South Korean megastars BTS (comprising RM, Jin, Suga, J Hope, Jimin, V and Jungkook) were recently part of MTV’s Unplugged series with special performances of tracks off their newest album BE. Among these performances was also a tear-jerking cover of Coldplay’s Fix You. The performance, which gained over 12 million views in just over 2 days has been met with a warm response from viewers around the world, including Coldplay themselves.
It didn’t seem to be the case for Matthias Matuschik, however, who felt enraged over the cover as a Coldplay fan. This host for Bavarian radio station Bayern 3 went on to liken the group with a disease – specifically Corona Virus – for which he hoped there would be a vaccine soon. He didn’t stop there, though. Matuschik went on to call their cover “a blasphemy” and that BTS must go “vacation in North Korea for 20 years” for the cover, and that he doesn’t “hate South Korea, he has a Korean car”. The car in question was Japanese, by the way.

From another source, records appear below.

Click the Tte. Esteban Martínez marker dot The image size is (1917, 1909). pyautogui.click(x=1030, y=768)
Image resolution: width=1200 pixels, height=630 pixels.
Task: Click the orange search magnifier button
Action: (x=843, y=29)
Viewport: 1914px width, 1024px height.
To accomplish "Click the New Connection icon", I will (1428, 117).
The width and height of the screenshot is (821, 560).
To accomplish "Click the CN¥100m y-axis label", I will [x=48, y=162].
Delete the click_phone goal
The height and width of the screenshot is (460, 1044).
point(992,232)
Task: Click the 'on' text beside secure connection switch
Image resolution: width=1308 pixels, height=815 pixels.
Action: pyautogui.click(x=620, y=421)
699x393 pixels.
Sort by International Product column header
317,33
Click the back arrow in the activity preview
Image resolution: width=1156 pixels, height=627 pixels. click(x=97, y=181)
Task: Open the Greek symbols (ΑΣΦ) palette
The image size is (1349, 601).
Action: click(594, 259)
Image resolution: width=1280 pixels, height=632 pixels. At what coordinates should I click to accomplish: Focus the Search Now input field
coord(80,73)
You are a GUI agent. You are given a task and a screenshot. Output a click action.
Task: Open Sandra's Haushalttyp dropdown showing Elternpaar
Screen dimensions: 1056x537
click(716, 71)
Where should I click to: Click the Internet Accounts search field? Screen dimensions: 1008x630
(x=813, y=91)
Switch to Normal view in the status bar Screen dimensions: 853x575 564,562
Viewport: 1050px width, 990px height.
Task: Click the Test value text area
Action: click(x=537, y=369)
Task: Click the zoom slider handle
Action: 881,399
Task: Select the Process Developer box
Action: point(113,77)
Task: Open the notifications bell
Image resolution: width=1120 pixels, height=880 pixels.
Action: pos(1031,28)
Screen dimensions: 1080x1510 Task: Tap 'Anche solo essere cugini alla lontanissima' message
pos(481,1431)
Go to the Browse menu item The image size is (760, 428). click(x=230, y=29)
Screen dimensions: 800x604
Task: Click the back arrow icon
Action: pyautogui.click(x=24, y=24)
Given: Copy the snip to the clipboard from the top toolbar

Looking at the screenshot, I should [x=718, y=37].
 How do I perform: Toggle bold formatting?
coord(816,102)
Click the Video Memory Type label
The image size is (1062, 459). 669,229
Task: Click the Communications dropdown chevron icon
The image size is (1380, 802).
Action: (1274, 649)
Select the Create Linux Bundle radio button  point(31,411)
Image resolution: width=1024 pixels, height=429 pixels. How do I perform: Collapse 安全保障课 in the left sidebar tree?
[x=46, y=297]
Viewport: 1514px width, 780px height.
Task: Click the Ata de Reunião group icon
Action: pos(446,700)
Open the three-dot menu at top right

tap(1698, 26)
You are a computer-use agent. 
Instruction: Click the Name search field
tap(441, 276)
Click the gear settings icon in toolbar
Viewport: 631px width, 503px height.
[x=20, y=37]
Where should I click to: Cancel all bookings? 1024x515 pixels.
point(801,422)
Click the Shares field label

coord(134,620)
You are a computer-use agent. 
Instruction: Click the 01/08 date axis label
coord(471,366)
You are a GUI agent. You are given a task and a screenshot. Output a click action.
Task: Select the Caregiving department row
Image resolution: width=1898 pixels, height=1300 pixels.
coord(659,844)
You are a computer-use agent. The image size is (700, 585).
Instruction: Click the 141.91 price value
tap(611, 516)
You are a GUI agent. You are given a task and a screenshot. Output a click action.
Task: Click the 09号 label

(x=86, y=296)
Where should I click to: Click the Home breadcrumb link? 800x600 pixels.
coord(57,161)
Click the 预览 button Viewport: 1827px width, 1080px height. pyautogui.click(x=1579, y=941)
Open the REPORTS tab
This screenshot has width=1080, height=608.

So why should this matter to you? It should matter because this is not the first time Asian artists have been openly disrespected. It won’t be the last either. A fan of the group happened to be listening in, and shared the video to Twitter, which has since gained over a million views. ARMY’s came together to write to the radio station, demanding an apology, as they rightfully should. The following statements released by the radio station and the host himself, make such words out to be opinions. Racism is not an opinion. If anything, their releases enabled his actions, and as people in the media with a wide outreach, we know we are capable of doing better than that.
It’s 2021, and racism has not increased, it is just being filmed. What would happen if this fan was not tuned in? The host would go on to make such comments, face no backlash, and in turn also encourage his listeners to believe that thinking this way is A – OK. It goes on to prove that any level of success, fame or philanthropy does not protect you from being a victim of xenophobia. The GRAMMY-nominated artists still stand at risk of being seen as nothing but their race, something their western peers and collaborators may never experience.
A spike in hate crimes against Asians in the last few months has seen over two thousand victims in America itself, so such comments are never just comments, and it is important to consider the system of beliefs behind it. Especially with a global pandemic, the ‘blame’ of a disease being put on a single community, opinions are not just opinions. And if they are, then we are responsible for them.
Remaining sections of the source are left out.